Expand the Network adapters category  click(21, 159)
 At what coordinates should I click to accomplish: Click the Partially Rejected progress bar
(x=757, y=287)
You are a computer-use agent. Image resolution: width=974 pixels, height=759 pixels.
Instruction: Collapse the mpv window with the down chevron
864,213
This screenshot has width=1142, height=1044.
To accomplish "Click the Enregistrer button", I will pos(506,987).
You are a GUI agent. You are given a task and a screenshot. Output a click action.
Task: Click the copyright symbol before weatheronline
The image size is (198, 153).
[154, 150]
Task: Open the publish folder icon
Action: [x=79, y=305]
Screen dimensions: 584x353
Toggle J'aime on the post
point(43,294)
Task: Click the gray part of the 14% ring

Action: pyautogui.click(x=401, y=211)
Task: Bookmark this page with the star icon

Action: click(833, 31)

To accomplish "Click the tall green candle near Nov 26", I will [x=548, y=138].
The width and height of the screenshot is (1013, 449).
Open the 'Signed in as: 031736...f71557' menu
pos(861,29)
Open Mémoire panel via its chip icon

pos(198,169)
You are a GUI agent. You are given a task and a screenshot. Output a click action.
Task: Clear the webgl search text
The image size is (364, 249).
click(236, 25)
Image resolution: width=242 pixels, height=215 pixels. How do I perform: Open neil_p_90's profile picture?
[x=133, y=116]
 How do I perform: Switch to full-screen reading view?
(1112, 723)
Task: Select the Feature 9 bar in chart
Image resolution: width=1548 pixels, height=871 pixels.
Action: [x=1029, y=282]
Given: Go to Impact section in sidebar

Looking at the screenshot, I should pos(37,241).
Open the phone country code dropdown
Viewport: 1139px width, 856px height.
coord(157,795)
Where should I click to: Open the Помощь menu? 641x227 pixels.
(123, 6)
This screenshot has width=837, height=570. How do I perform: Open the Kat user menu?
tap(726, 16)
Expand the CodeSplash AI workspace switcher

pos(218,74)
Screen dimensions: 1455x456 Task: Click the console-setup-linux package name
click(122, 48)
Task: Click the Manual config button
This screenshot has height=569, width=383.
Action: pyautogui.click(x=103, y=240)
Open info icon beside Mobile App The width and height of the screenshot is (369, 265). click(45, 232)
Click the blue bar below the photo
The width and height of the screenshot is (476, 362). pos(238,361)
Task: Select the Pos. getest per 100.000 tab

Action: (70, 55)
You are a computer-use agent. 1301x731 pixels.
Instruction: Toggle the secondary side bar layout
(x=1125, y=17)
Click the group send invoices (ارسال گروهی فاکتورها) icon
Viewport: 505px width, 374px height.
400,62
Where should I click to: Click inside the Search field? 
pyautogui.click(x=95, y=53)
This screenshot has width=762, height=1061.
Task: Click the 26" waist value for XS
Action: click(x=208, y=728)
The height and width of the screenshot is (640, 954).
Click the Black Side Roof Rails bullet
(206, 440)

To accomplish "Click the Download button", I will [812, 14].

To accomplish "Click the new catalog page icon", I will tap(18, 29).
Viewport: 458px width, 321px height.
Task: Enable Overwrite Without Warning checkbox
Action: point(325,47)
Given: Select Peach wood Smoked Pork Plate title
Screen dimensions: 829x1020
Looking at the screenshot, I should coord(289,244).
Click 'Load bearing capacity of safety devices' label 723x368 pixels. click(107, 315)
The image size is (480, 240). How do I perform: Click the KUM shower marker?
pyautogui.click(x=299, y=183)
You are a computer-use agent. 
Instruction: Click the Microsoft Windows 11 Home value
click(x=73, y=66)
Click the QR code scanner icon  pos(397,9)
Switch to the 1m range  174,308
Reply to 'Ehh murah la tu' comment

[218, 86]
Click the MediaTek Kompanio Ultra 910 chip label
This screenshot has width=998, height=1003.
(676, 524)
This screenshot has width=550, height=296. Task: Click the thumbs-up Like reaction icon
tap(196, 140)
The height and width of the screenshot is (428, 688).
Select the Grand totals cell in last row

*Exercise instructions:*
Only the lines from the first line of the records through the line containing "Task: Click the copyright" should be repeated, exactly as they appear.

*Finished task:*
Expand the Network adapters category  click(21, 159)
 At what coordinates should I click to accomplish: Click the Partially Rejected progress bar
(x=757, y=287)
You are a computer-use agent. Image resolution: width=974 pixels, height=759 pixels.
Instruction: Collapse the mpv window with the down chevron
864,213
This screenshot has width=1142, height=1044.
To accomplish "Click the Enregistrer button", I will pos(506,987).
You are a GUI agent. You are given a task and a screenshot. Output a click action.
Task: Click the copyright symbol before weatheronline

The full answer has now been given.